7:30 PM, 11th August, 2016
No Guests
James Wan’s horror movies are all very similar but I could easily watch a dozen more. Wan takes the middle road with this genre. To one side is Tobe ‘Texas Chainsaw Massacre’ Hooper of the ‘blood and guts everywhere’ school. To the other is Val ‘Cat People’ Lewton, who believed suggesting was always better than showing (so that sometimes you weren’t even sure there was anything there at all). James Wan resembles neither. He believes in showing us what’s scary, all right, and there are some truly creepy images in this one. But they’re creepy, not gross-out. Strange as it may seem for the director who got our attention with Saw, Wan keeps it classy.
This sequel sees the return of psychic and haunted house investigators Ed and Lorraine Warren (Wilson and Farmiga), now in the late 1970s, as they finish up documenting the Amityville murders and Lorraine is drawn into a horrifying vision which sets them off on another case based on a true story.

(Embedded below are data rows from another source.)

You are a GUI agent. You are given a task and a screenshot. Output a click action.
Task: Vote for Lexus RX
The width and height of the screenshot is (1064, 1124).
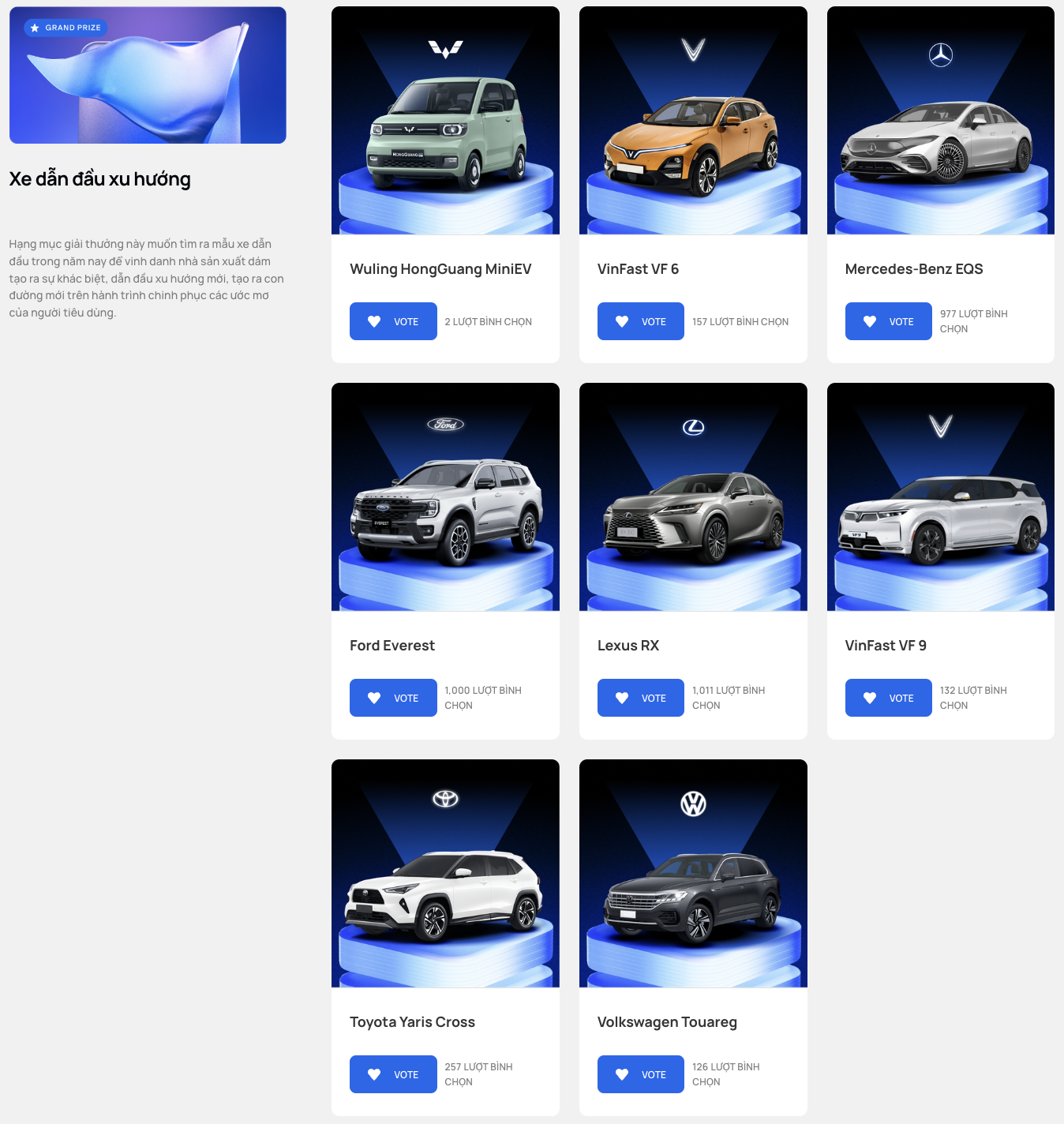[641, 698]
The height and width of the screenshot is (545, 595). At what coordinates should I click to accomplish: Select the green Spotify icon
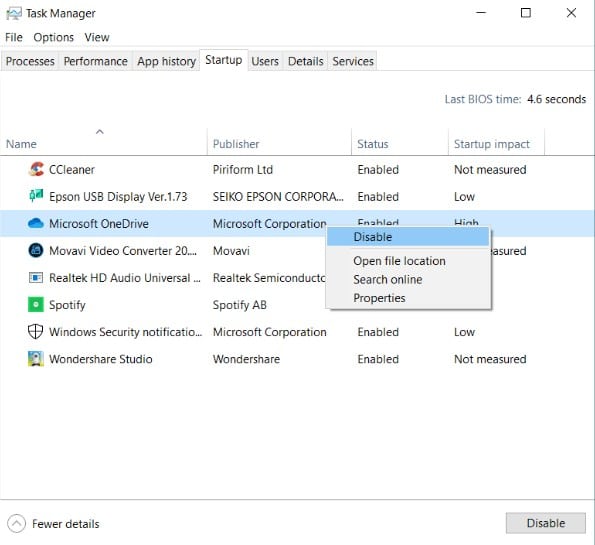tap(36, 305)
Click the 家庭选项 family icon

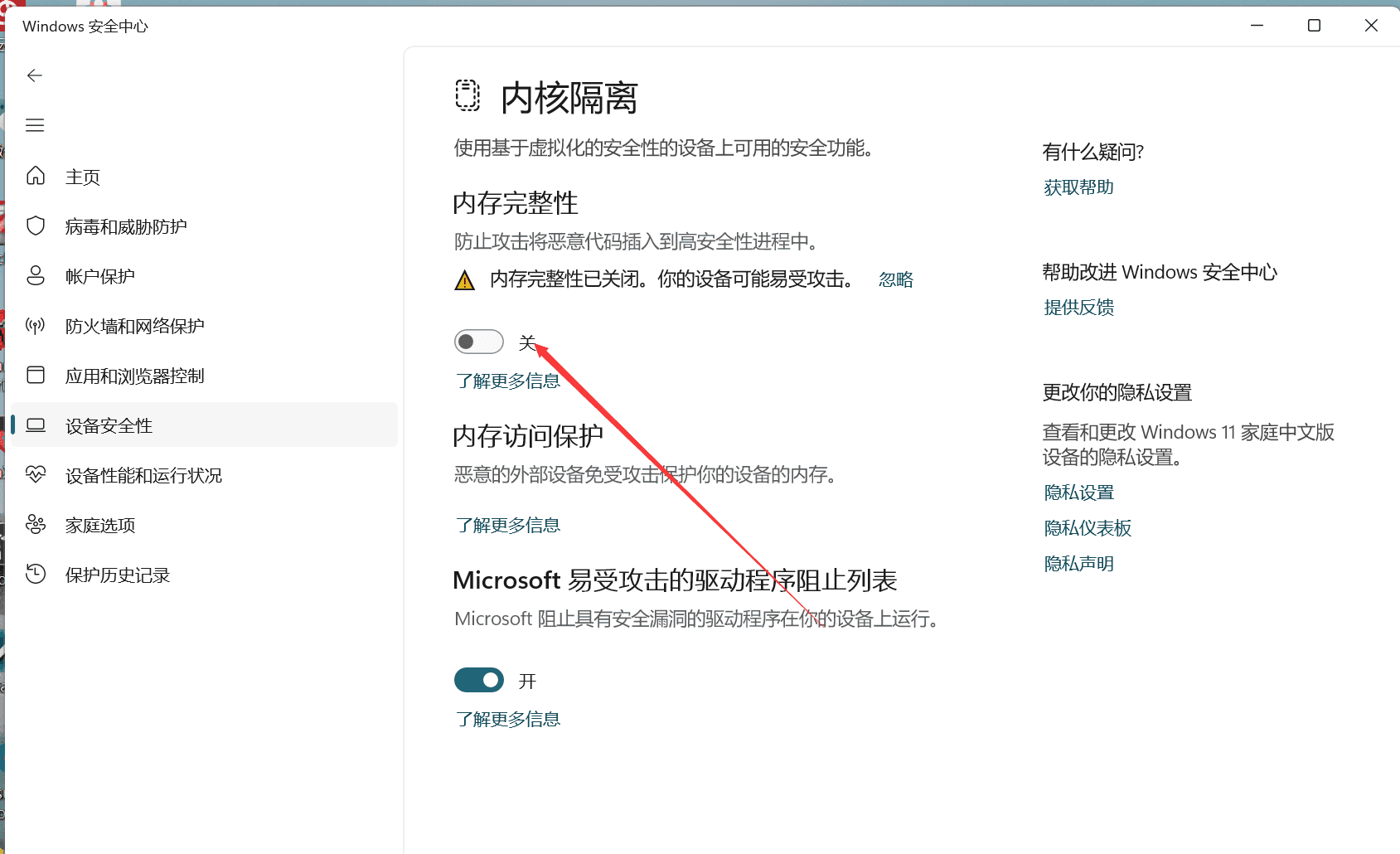(x=36, y=524)
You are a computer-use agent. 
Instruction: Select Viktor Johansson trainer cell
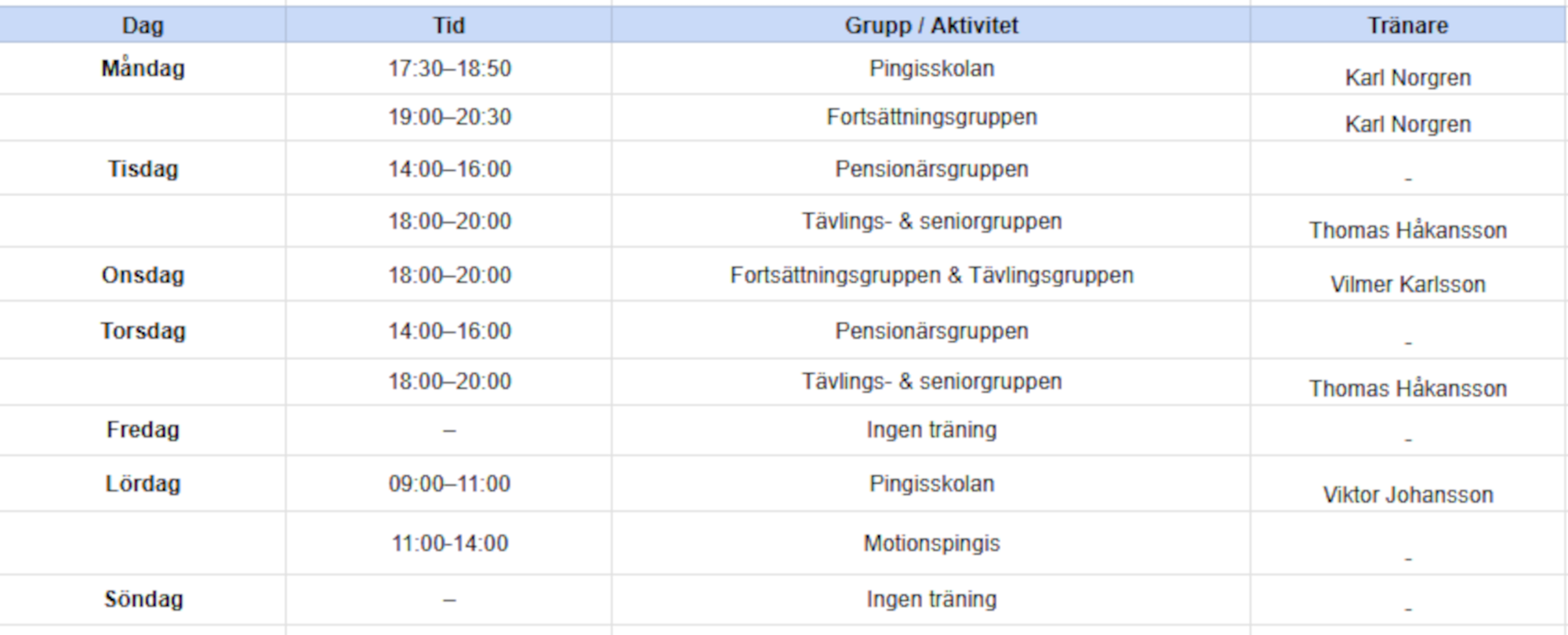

Well, sort of. I think we have to interpret “based on a true story” as “based on something that truly is a story”; and the story here is that of the Enfield poltergeist, which was a pretty big deal in its day.
The actual girl who was supposedly possessed by the Enfield poltergeist says the film takes some liberties with the facts – for instance, the Warrens really only investigated in their house for a day. But everything is so thoroughly well done that it seems churlish to raise this objection, let alone the point that the house wasn’t really haunted and her possession was faked.